Sungai Penuh .-Pada abad ke 19 dan abad ke 20 Sebukar sebuah Dusun (Desa) sebuah dikawasan Tanah Cogok (Tanco)  Kecamatan Sitinjau Laut Kabupaten Kerinci dikenal luas sebagai salah satu pusat pendidikan Islam di alam Kerinci
 Hal ini disampaikan Zulhiban Tokoh Masyarakat Sebukar  dan  Nikmarijal,M.Pd Tokoh Muda DesaSebukar dalam pembicaraan  bersama wartawan media ini kemaren,  dimasa lalu  tokoh muda Pada masa awal pendudukan Jepang (1942-1943) di Dusun Sebukar telah berdiri Lembaga  Pendidikan dalam bentuk sistim pengajaran yang dipusatkan di  Madrasah. Dekade  tahun 1950 an  para santri yang  belajar ilmu agama berasal dari dusun dusun di alam Kerinci dan santri santri yang berasal dari  daerah tetangga Pangkalan Jambu (Perentak), Sungai Manau, Muara Panco,Tabir Ulu (Kabupaten Merangin) dan santri santri dari daerah tetangga Inderapura, Pesisir Selatan (Sumatera Barat)
Para santri santri yang menuntut  ilmu  agama dan mondok di rumah rumah masyarakat dusun Sebukar, pada masa itu hampir setiap  rumah  masyarakat  menampung santri santri yang berdatangan  dari  berbagai  dusun dusun di alam Kerinci maupun dari daerah daerah  tetangga.”Kata Zulhiban”

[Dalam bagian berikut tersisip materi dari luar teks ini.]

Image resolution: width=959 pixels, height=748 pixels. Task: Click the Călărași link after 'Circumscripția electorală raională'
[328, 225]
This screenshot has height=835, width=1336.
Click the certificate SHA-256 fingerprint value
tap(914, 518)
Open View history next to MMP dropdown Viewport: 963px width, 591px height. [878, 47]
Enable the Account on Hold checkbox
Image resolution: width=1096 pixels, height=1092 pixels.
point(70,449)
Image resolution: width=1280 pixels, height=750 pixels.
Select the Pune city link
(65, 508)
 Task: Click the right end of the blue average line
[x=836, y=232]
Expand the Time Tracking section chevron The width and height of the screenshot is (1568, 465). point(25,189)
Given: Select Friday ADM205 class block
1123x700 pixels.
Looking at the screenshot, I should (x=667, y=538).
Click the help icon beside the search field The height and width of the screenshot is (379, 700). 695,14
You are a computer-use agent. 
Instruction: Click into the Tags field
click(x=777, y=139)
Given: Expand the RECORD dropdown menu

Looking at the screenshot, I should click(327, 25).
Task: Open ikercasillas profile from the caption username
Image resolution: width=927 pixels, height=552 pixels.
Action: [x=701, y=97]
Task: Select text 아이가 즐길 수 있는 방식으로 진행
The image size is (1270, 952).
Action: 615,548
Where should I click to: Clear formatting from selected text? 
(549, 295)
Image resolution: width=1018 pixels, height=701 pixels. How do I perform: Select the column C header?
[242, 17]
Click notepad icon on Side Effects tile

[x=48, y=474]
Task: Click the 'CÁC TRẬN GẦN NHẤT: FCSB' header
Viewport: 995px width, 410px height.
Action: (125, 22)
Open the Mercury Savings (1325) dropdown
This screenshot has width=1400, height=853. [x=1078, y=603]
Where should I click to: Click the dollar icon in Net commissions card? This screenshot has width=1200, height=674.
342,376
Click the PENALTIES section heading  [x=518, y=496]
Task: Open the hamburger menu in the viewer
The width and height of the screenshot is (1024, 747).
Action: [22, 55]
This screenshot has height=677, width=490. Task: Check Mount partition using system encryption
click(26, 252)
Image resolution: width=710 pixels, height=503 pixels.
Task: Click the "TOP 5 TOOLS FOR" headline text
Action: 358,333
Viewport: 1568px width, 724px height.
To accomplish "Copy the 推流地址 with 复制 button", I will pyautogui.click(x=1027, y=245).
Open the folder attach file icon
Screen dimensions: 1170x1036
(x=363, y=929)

Dimasa lalu masyarakat Dusun Sebukar  dengan segenap suka cita menampung para santri yang datang dari berbagai penjuru dusun di alam Kerinci termasuk para santri yang berasal dari daerah tetangga seperti dari Merangin dan dari Propinsi Tetangga,di rumah rumah warga, dan sebuah kebanggaan  bagi masyarakat dusun  Sebukar jika  di rumah mereka terdapat anak anak Siyak.
Unieknya anak anak Siyak pada masa itu merasa di perlakukan seperti anak  anak sendiri oleh warga Sebukar, tak jarang jika  “Sangu” biaya hidup terlambat diterima , anak anak Siyak tetap bergembira karena  masyarakat  memberikan mereka pinjaman seperti kebutuhan sembako, dan baru mereka kembalikan jika kiriman dari orang tua mereka terima.
Tak jarang karena sudah diperlakukan seperti anak kandung, maka   sebagian  anak anak Siyak ikut bekerja di Sawah dan Ladang ibu asuh mereka dan otomatis kebutuhan pangan dapat mereka atasi sendiri menjelang ada kiriman dari orang tua masing masing.
Pada tahun tahun berikutnya Para alumni Madrasah / Pondok Pesantren  Sebukar  sebagian  besar  menjadi  ulama di daerah masing masing, dan sejumlah  alumni  lainnya  menjadi pegawai negeri sipil, Dosen perguruan tinggi agama Islam, yang tersebar di wilayah  Propinsi Jambi dan Propinsi tetangga.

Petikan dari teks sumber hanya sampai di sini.